By now the emphasis is on local services, not a local station, envisaging something more akin to non-linear web-based content. Even so new estimates that £500,000 per annum might be the minimum cost of each local service, still poses a stiff challenge in terms of revenues. Hunt talked about advertising revenues of £10,000 per week, which would conveniently cover the half million. However, few will be confident that that amount of local advertising revenue will be available in any of the Welsh licence areas, and while it is possible that the new services will grow the advertising cake, others worry that it will be simply be money switched from other local media.
What is clear is that plenty of local interests are desperately keen to see this new outlet emerge as a community resource, especially as, in the terrestrially transmitted version, it is seen as a transitional solution until internet-based television (IPTV) takes over.
At the Newport meeting Ian Hargreaves, now Professor of Digital Economy at Cardiff University, thought that it was essential that Wales generated a strong proposition, rather than constantly lamenting our media weaknesses. Cardiff University’s journalism school would be a resource that could be a player in the sort of partnership arrangements that Hargreaves thinks will be necessary. He also thought that sport would play a crucial role in any service, and that a new layer of local sports rights would have to be negotiated. Jeremy Hunt said he had already spoken to the Premier League.
Professor Gillian Youngs, Academic Director of the Institute of Advanced Broadcasting at Newport was explicit in saying that these local services would need to harness the talents within Newport’s highly regarded film school.
Much will depend on the view taken by the major media players: Tinopolis and Boomerang, the two big independent television production companies in Wales; UTV, who have shown a sustained interest in Wales, despite their Northern Ireland base, even winning the contest for an independent news provider for ITV in Wales – the IFNC’s thought up in the last years of the Labour Government and scrapped by the coalition because they required an element of public funding; Town and Country Broadcasting, who own eight radio stations across south Wales, and whose Managing Director, Martin Mumford, made it quite clear that the synergies with his existing radio business meant that he would certainly be in there bidding.

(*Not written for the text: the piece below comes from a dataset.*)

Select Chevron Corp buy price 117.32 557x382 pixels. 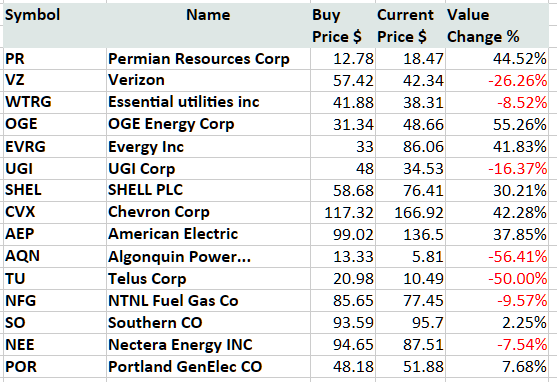click(x=343, y=212)
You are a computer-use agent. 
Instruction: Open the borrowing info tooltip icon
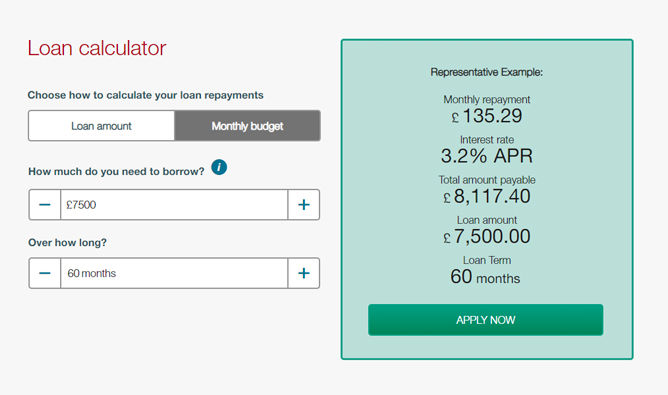(x=219, y=167)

The one disappointment for Jeremy Hunt, about which he was quite open, is that local newspapers have not responded positively. He thought that newspapers had missed the digital boat once and might do it again. He thought the industry was divided, with some interested and some saying, ‘over my dead body’. The latter may include Trinity Mirror, owners of the Media Wales, despite their significant investment in a new building in Cardiff that is fully equipped for multi-media operation.
In an interview as late as June this year, Georgina Harvey, managing director of Trinity Mirror Regionals, was reported as being convinced that the economics of local television did not stack up and that local television, with the benefit of some short term subsidies diverted from the BBC licence fee, would divert revenues away from newspapers. At the same time she was scornful of the idea that local television was needed to assist local democracy arguing that ‘that’s what the regional press have been doing since God was a boy’.
A lot of people will have a lot to prove over the next year.